The burial chambers, I mean the cupboards and drawers, hold a staggering accumulation of the somewhat necessary, the totally unnecessary, and mystery items.
It's nerve-racking to face the horrors of the Bathroom Wax Museum, where beauty paraphernalia goes to die. Luckily, there's a calming pill for that: They're on the second shelf of the medicine chest in an old Sucrets tin behind the Vick's Vap-o-Rub on top of an Ace bandage next to a small plastic box holding my retainer from eighth grade. I'm reasonably sure they haven't expired.
Last week, I decided to at least downsize the number of plastic bottles, tubs and tubes in the bathroom before they could crowd me out of the shower stall. So I girded my loins, said a prayer, made sure my life insurance was paid up, and put on hazmat work gloves.
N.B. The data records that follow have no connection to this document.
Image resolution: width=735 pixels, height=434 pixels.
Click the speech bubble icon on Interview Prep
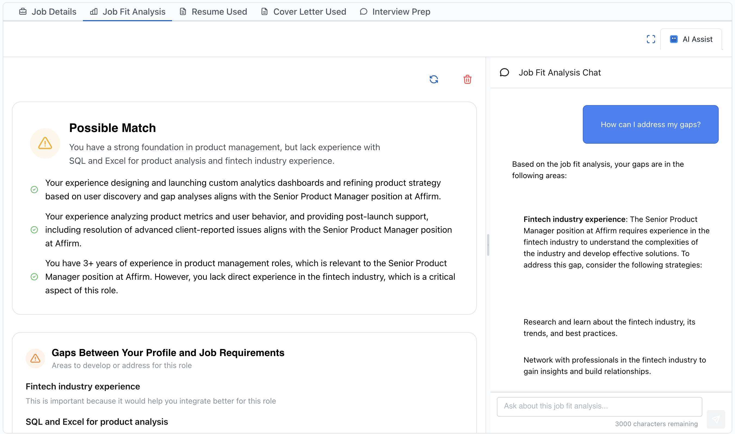coord(363,12)
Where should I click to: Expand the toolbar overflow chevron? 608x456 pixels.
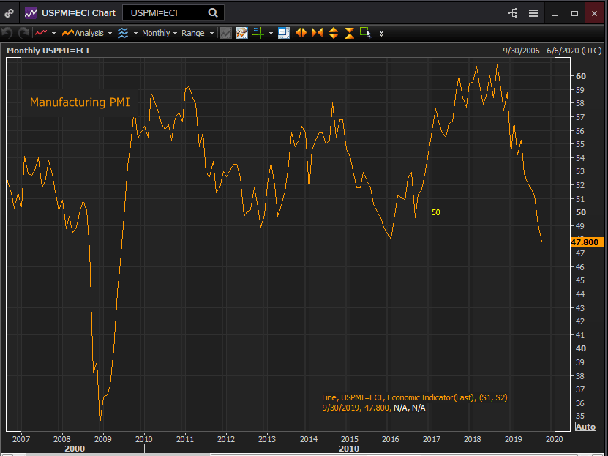coord(381,34)
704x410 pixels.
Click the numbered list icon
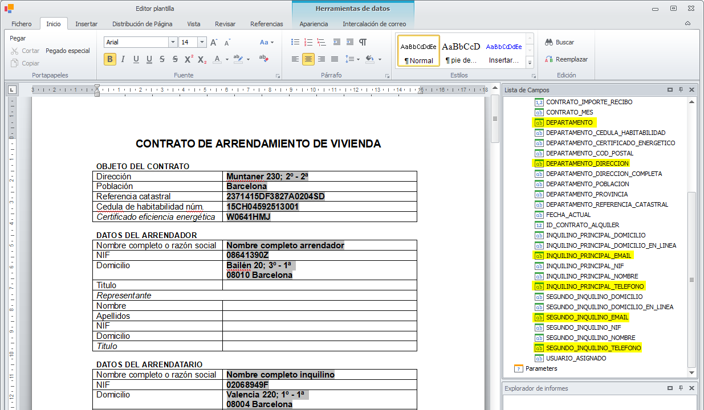(x=308, y=42)
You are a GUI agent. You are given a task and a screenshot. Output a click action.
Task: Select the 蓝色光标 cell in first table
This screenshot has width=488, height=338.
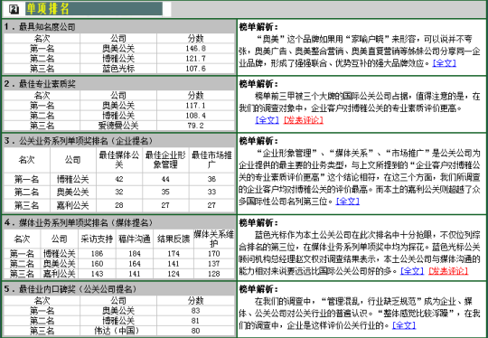point(118,69)
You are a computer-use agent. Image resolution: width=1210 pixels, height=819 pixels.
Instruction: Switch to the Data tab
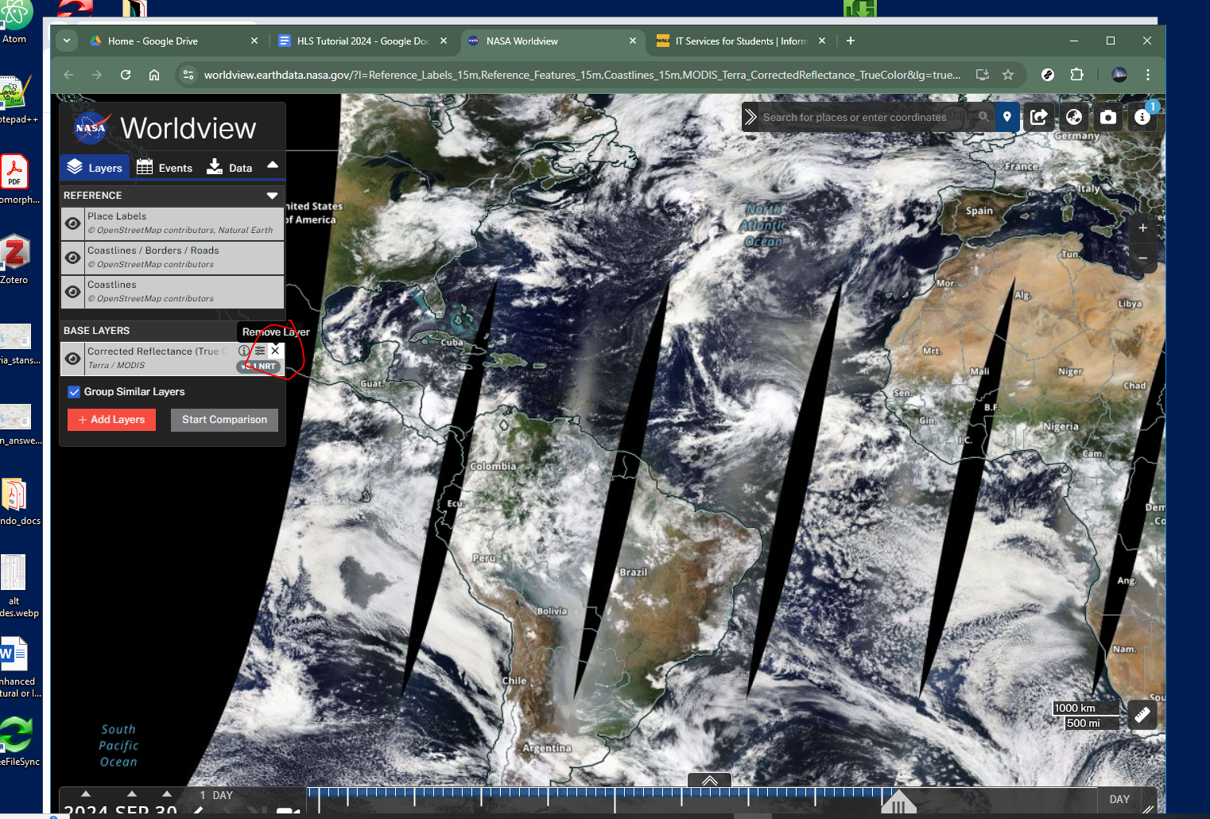point(230,168)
"I'm goin' in," I announced, at which point Doug suddenly remembered something important requiring his immediate attention in the garage.
"I won't hear you if you holler," he warned, as the door closed behind him, which made me wish I had one of those "I've fallen and I can't get up" gadgets.
I started on the vanity drawers. Immediately, I found a brand-new box of Band-Aids, and I'd just purchased some the day before, certain we were out of them. I uncovered six partially used tubes of lip balm covered in hair and fuzz, and two so old they'd fossilized; three facial masques (one mud, one green tea, and one ominously concocted from Dead Sea minerals); the hairbrush I lost back in '09; and an empty bottle of nasal decongestant spray.
Also unearthed: a plethora of hair-styling products, none of which I ever actually tried, but which were highly recommended by the girl who cuts my hair and gets commissions on salon products. Plus: an empty eye-drop container; another new box of Band-Aids; a squished tube of antibiotic ointment and another, slightly less squished, of cortisone cream, both with 2006 expiration dates.
A half-full package of emery boards that chew my nails up; another new box of Band-Aids, and the detangling comb that came free with a bottle of cream rinse when I was 12.
Under the sink — a dark place fraught with terror — were three bottles of expired sunscreen, scented talc, foot powder, and enough pastel shower poofs to supply the entire Baltimore Ravens cheerleading squad for six months. Additionally: pore purifier strips, age-spot removers (ha!), nine bottles of hardened nail polish, and more Band-Aids.
Oh, and one partially used package of blades for Doug's razor.
The bathroom is neat and tidy now, inside and outside of the storage spaces. Unfortunately, I'll just have to turn around do it all again … in another 17 years.